4 min read

Make Room For Hard Turns

Make Room For Hard Turns
Midjounrey: a dirt bike laying in the middle of a freshly plowed field showing the rows of the recently plowed field at sunset --ar 16:9

It became a tradition in my family growing up that when you got to sixth grade, you got to go spend a week with Grandma and Grandpa on the farm. It was October and I was flying up my first flight by myself to Iowa for harvest season.

My grandfather was a legendary farmer in Iowa. He grew corn and soybeans and was a very shrewd businessman. He often bought futures contracts for his commodities years in advance and baffled other farmers in his town with his understanding of how the markets would move and the deals he was able to pull off.

When I got there, my grandfather was a little bit suspicious of how his grandson from the suburbs of Dallas would do with the manual labor required during harvest season. All of my other cousins lived within an hour of Grandpa and also grew up on farms, and we're used to it. I was the city boy and, unbeknownst to me, would be observed very closely.

It turned out I did okay. I was able to keep up. I wasn't afraid to get my hands dirty and didn't flinch when Grandpa's hand started bleeding when he cut it on the tractor blade as we were cleaning it up in the shop.

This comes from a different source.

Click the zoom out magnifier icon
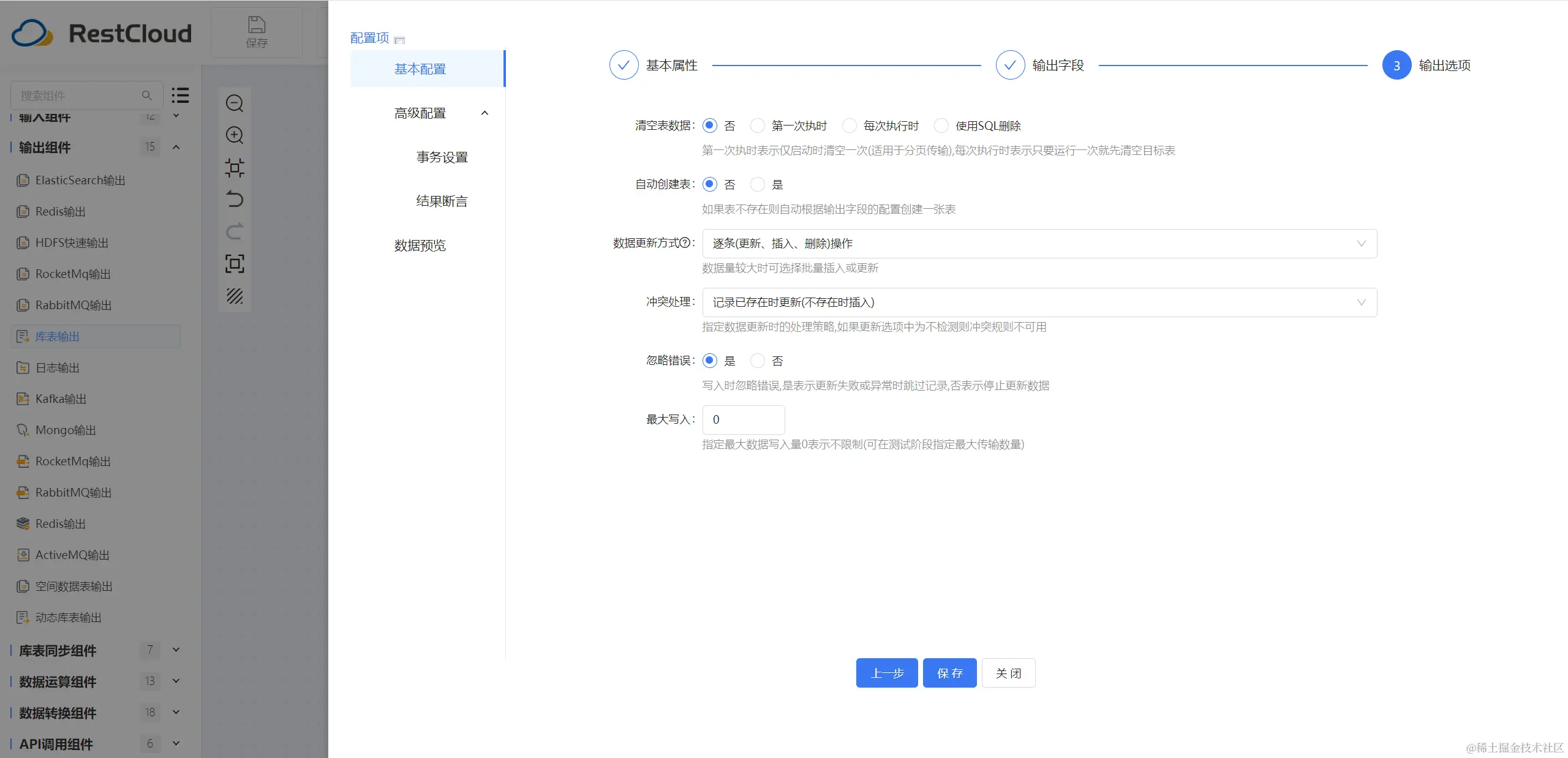 (x=235, y=103)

But there was one experience in which, in hindsight, I probably should have gone to the emergency room, but that's not how things go on the farm.

I was riding a dirt bike at dusk, which the older kids had shown me how to do in the flat field near the house. They said riding through the recently plowed field would be even more fun if I wanted to get some really good speed.

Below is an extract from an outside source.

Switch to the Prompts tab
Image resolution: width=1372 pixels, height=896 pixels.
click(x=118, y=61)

So I picked up a row of the recently plowed field as if it were my lane on a race course. I started picking up speed as I moved through the open field. The rows were at least a foot deep in each of the trenches that the tiller had made recently as it pulled through the field, getting the ground ready for winter and preparing for next spring's harvest.

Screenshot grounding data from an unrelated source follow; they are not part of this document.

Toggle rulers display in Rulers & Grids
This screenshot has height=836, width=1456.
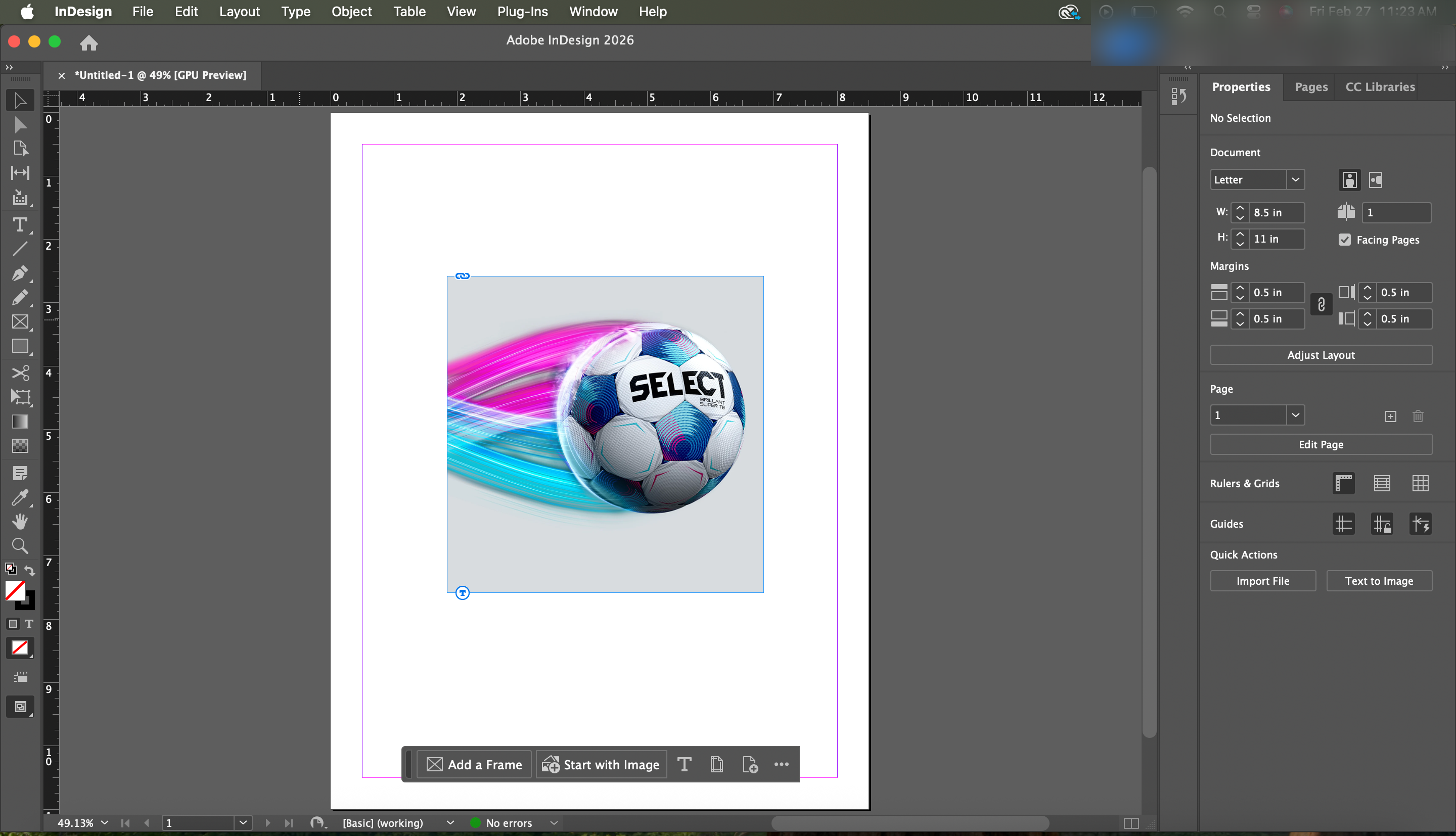[x=1343, y=484]
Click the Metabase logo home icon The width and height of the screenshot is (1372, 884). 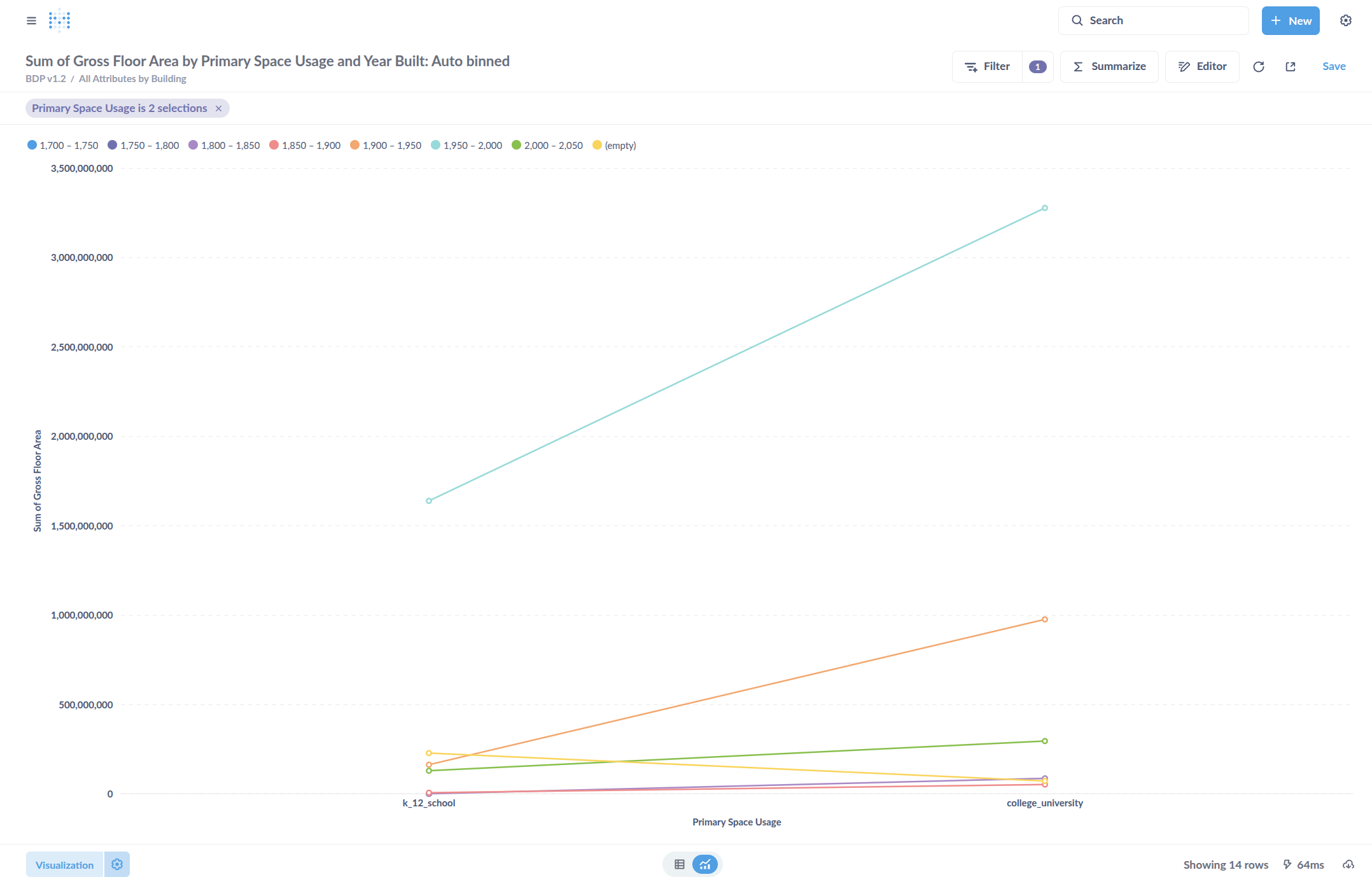click(59, 20)
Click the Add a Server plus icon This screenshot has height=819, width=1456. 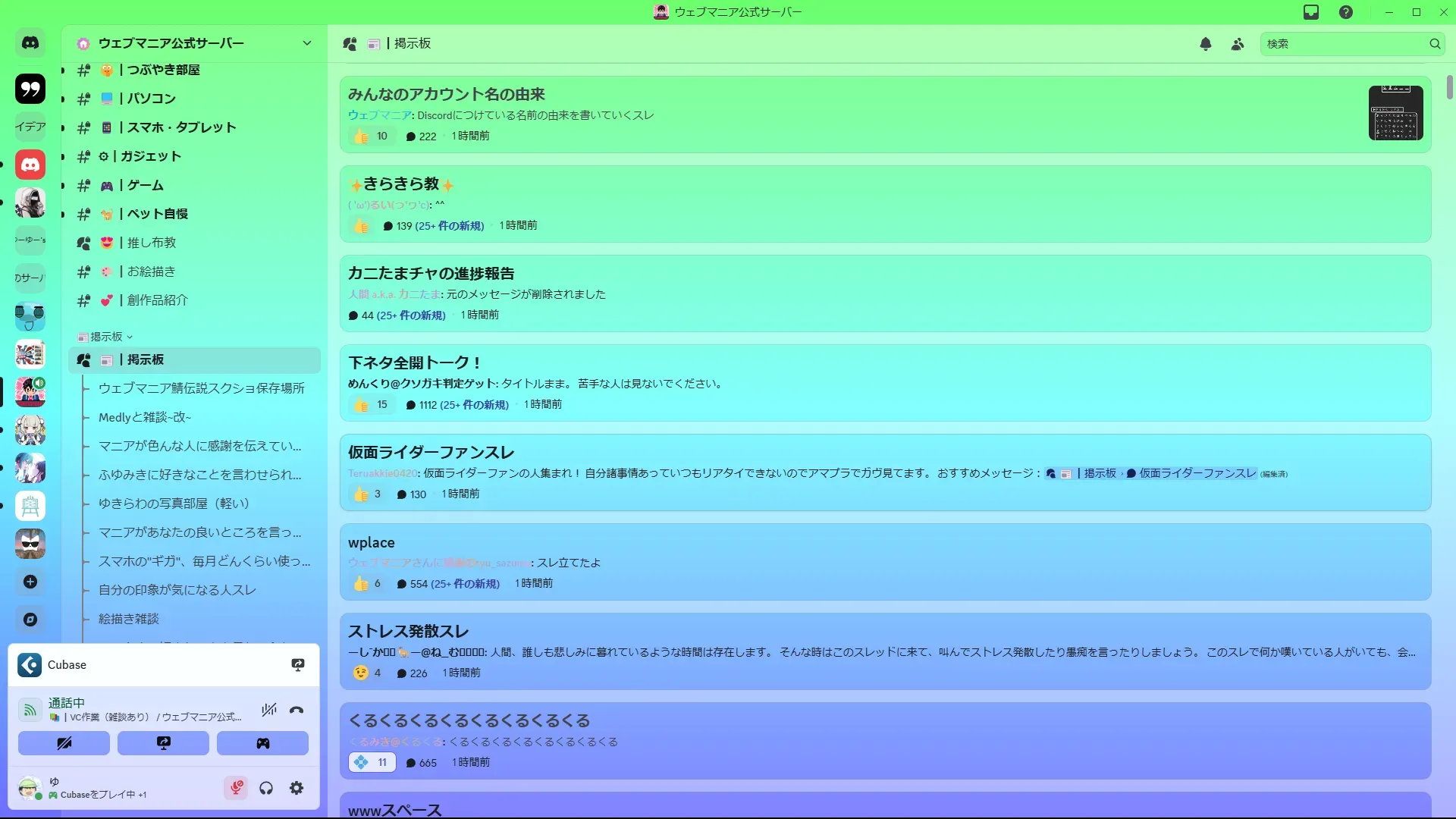[30, 582]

As I was hitting top speed I saw ahead in the dusk of the evening a large rock in the middle of my chosen row. I realized that if I didn't, change lanes. I was going to collide with this rock that had been unearthed in the plowing process. And so I gingerly turned the handlebars to the right and quickly learned that gingerly is not something you do in a freshly plowed field.

I kinda made a directional change.

I thought I could smoothly get around it as if I were on a flat surface, but the sides of the plowed row were more than enough to keep my tires exactly where they had been. But my momentum and my body weight was leading down to the right side as if I was going to be making this turn successfully

When the motorbike hit the ground, the tires were still in the row that I'd previously chosen, stopped just short of the rock that I was trying to avoid. But the bike landed on me. The handlebars crashed into my chest and my leg was pinned underneath the muffler. I struggled to get the bike off of me and crawl out from underneath it with a tear in my shirt from hitting the handlebar. Add to that a bright red hole singed into my leg just above my right ankle, a scar I still have to this day.

I had not made a decisive turn. I had made a slight turn. It was a decisive turn was needed. I was in a rut that I tried to get casually get out of. I tried to casually veer in a different direction as if it was a simple thing to do. And because of that, I fell and failed spectacularly. The bike stayed the rut that it was in and I got injured in the process.

I was thinking about some of the ruts that I would like to get out of some of the patterns that I have been going full speed in. I'm realizing that there's a large rock just up ahead that I'm going to run into if I don't make a change to get out of this right.

But slowly or slightly changing won't be enough. The rut will keep me right where I've been. The only way to get out of a rut this deep is to turn hard into the sides that have kept me constrained, use the speed to climb up and over the walls of this pattern, avoid the rocks ahead, and find a new, clearer pattern to drop into.